Néo-noir all’italiana
Métrage néo-noir qui, contrairement à ce que pourrait nous vendre le synopsis, n’a pas vraiment d’objectif défini avec précision, il n’est pas non plus l’errance classique (mais qui aurait été loin d’être inintéressante !) d’un protagoniste tourmenté. Non, Sans rien savoir d’elle est bien plus que cela. Parlons d’ailleurs de ce titre (qui est le même traduit mot pour mot de celui d’origine), d’une justesse sans nom, se faisant résumé parfait des presqu’1h40 de film. Que sait-on d’elle, Cinzia, si ce n’est qu’elle a perdu sa mère ? C’est ce qu’aborde ou, justement, n’aborde pas Comencini qui parvient à nous maintenir systématiquement en haleine. Jamais, rien qu’une seconde, on ne peut lâcher l’écran des yeux. À travers cet intérêt, l’on peut déceler un talent des plus hors du commun de la part de Luigi Comencini. Autant dire que c’est loin d’être le cas de tous les cinéastes et scénaristes de pouvoir nous maintenir autant concentrés dans une œuvre qui, disons-le, pourrait à tout instant s’essouffler et sombrer irrémédiablement dans le néant le plus total.

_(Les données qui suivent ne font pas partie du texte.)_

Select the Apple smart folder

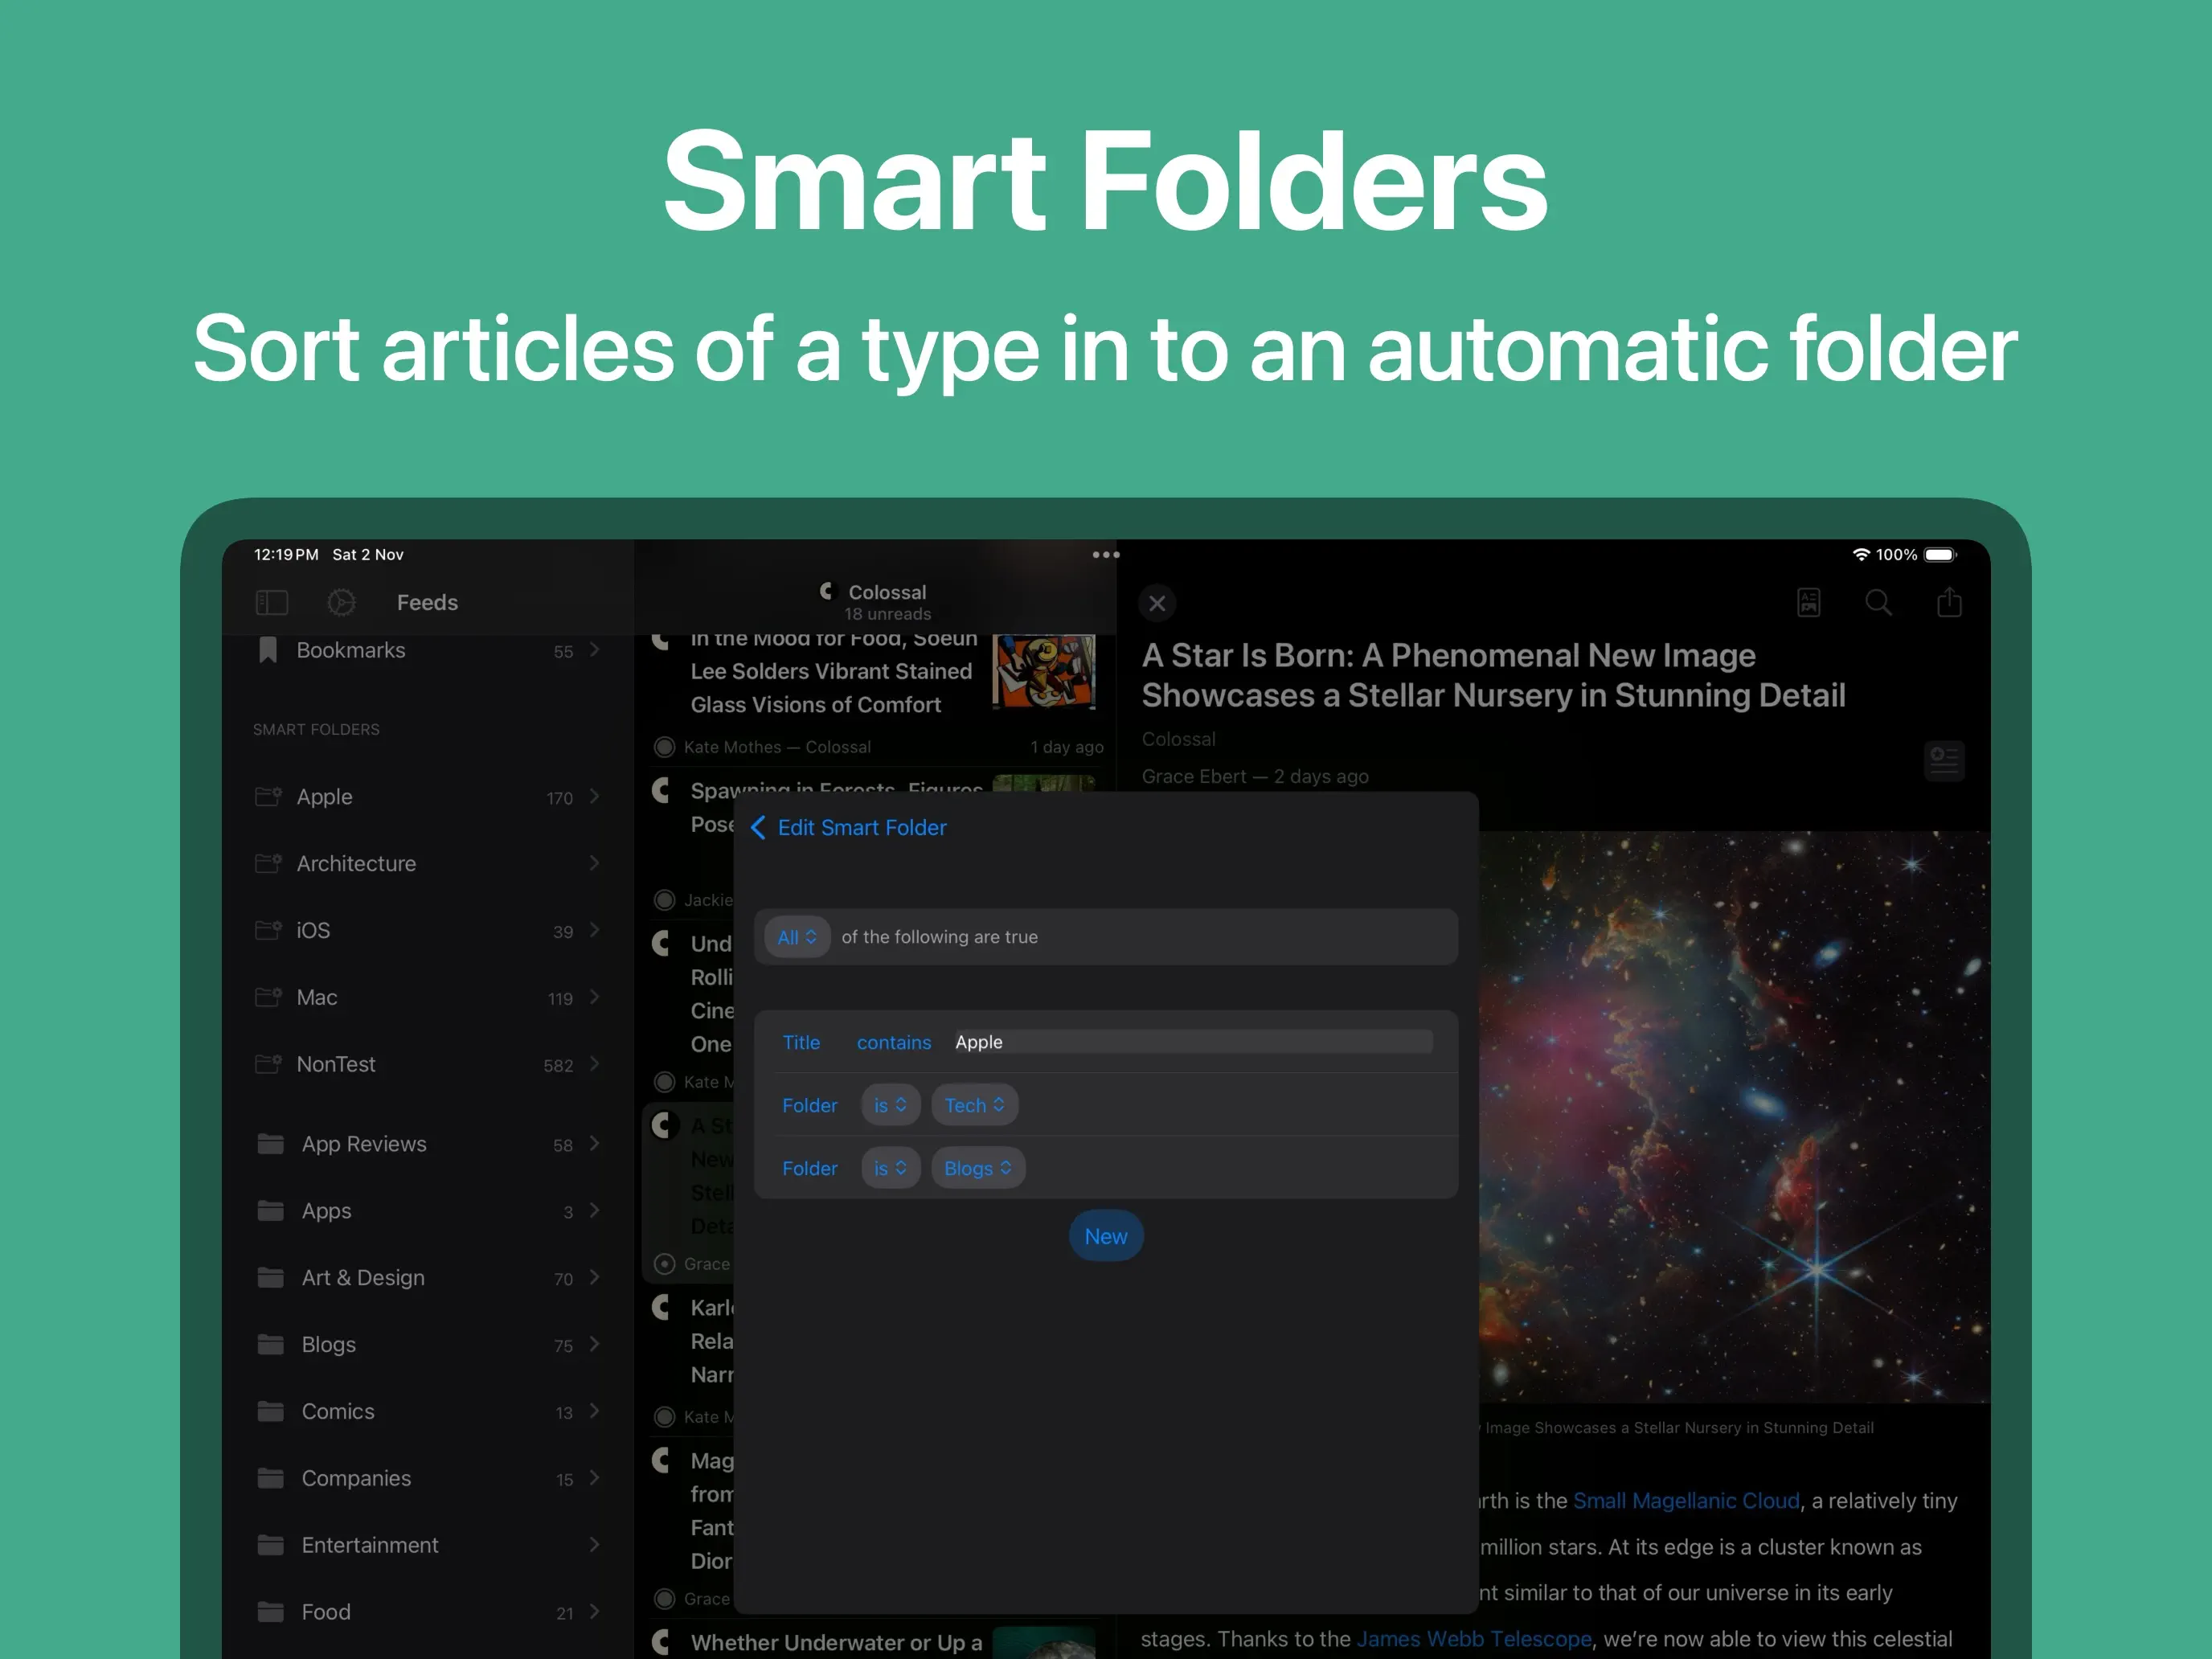[x=324, y=797]
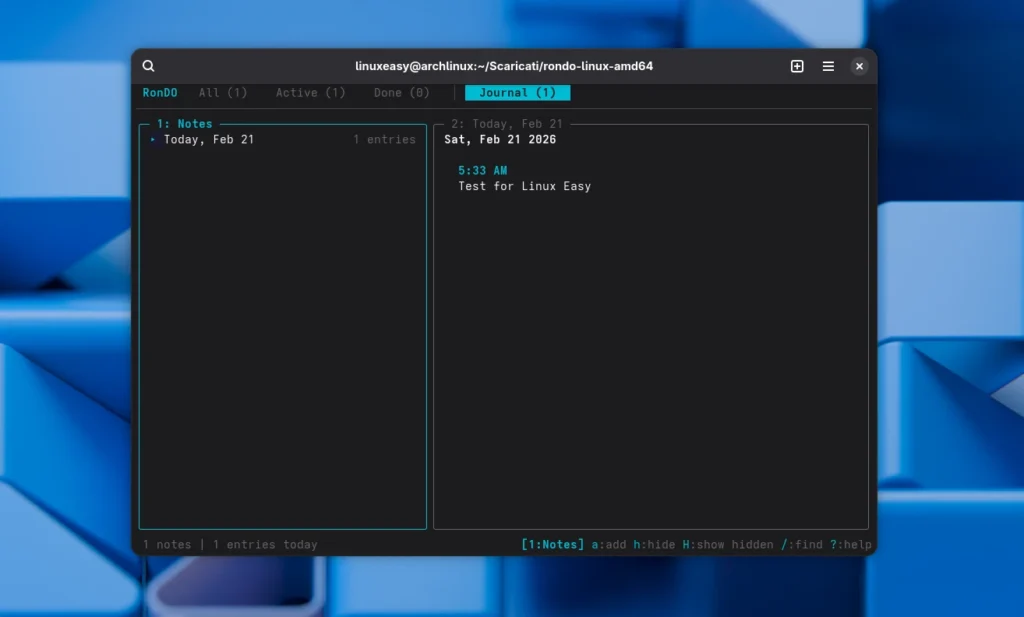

Sans jamais tomber dans la révélation inattendue, le réalisateur reste sur le même ton assez souvent, n’augmentant que rarement sa tension, lors de la scène de la salle de bains notamment, qui se fait, à mi-parcours, le point culminant de l’ensemble. Chez Comencini, pas question d’offrir un twist sur le décès de la mère qui nous arriverait en pleine figure dans le final, ni même de nous faire croire que cette intrigue passe au second plan pour nous étonner dans le dernier acte. Ici, qu’importe ce que l’on nous dira à la fin, on n’en saura jamais vraiment plus sur elle et c’est forcément pour le mieux. Paola Pitagora, dans le rôle, offre une interprétation toute en nuances, conservant le mystère dans ses traits, mais toujours avec une certaine fragilité, une mélancolie dans le regard qui parfois se mue en une joie éphémère. En conclusion, Luigi Comencini offre avec Sans rien savoir d’elle une pépite mémorable, un pur film néo-noir remarquable.

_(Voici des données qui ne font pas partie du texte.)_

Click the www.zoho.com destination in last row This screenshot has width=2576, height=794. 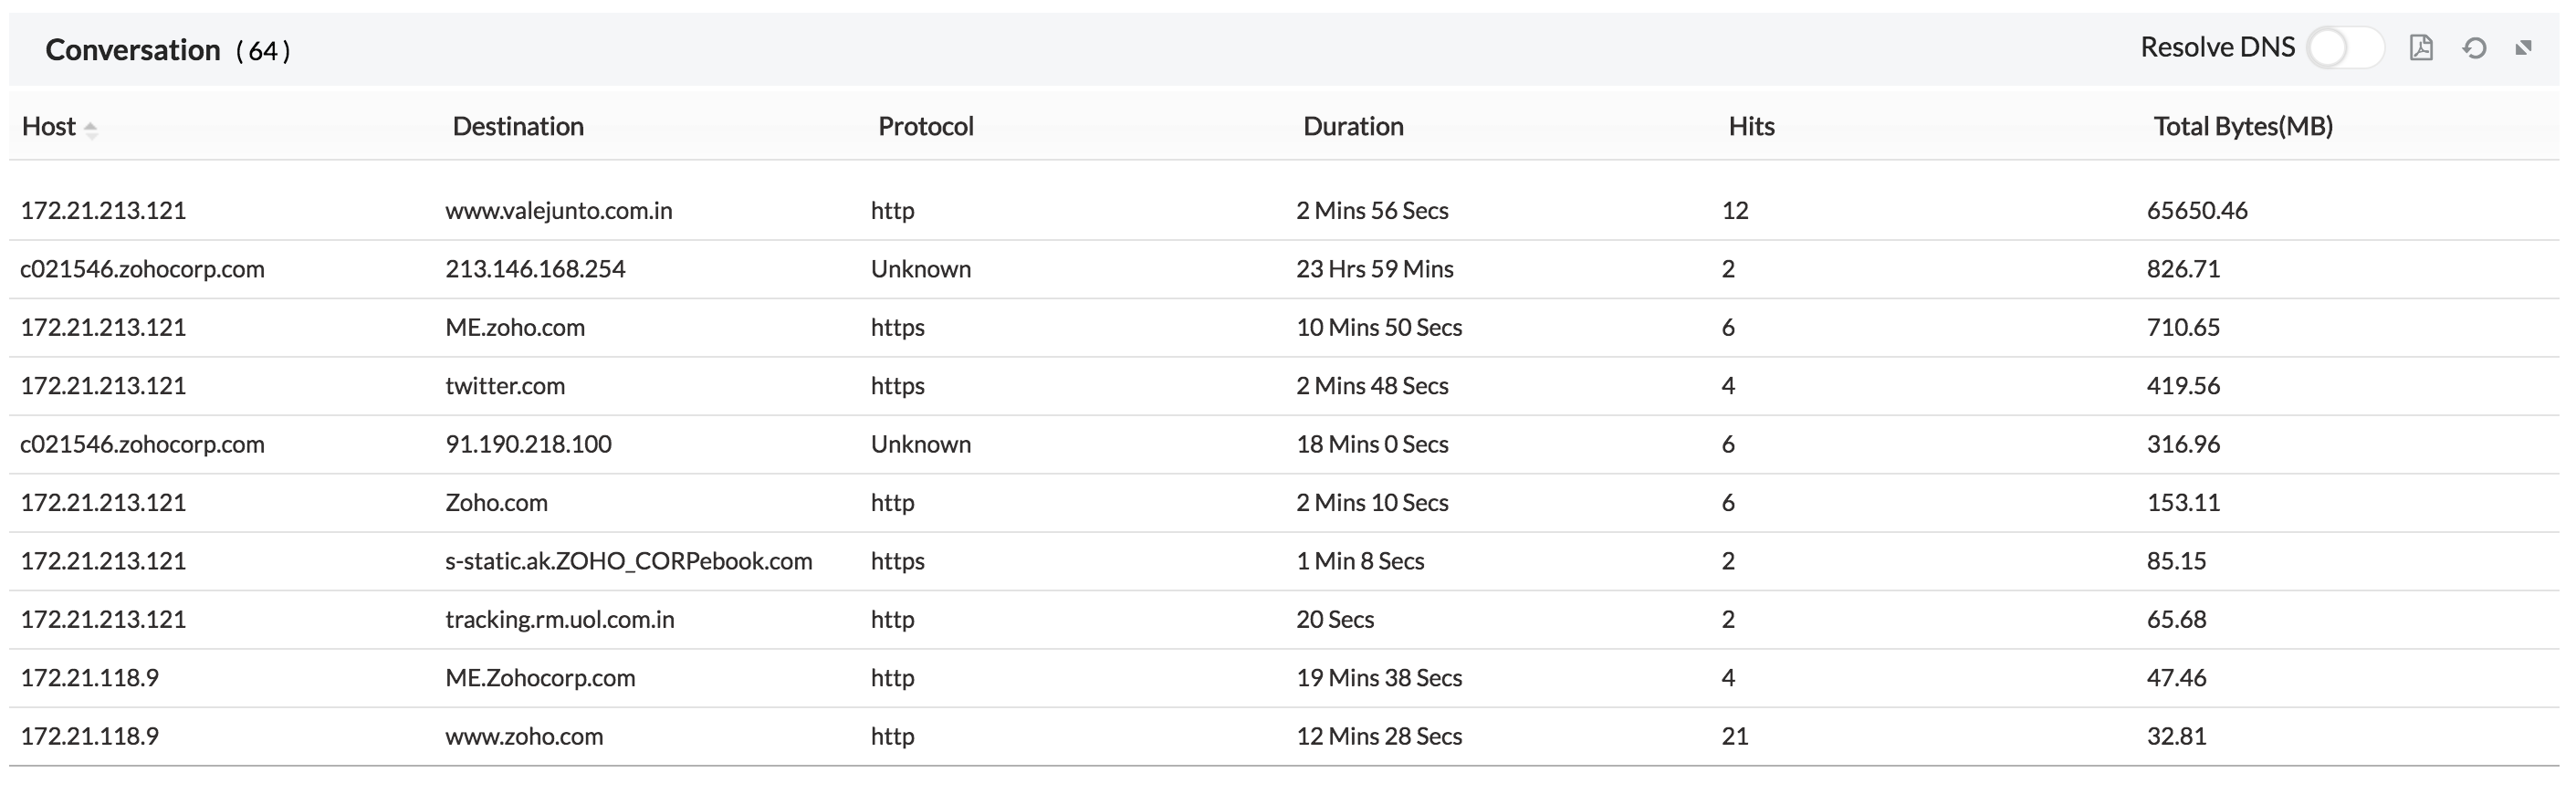point(524,737)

SANS RIEN SAVOIR D’ELLE (Senza sapere niente di lei). De Luigi Comencini (Italie – 1969).
Genre : Thriller, Drame.
Scénario : Leopoldo Machina, Luigi Comencini, Antonio Leonviola Suso, Cecchi d’Amico, Raffaele La Capria.
Photographie : Pasqualino De Santis.
Interprétation : Philippe Leroy, Paola Pitagora, Sara Franchetti, Elisabetta Fanti, Graziella Galvani…
Musique : Ennio Morricone.
Durée : 96 minutes.
Distribué par Les Films du Camélia (4 décembre 2024).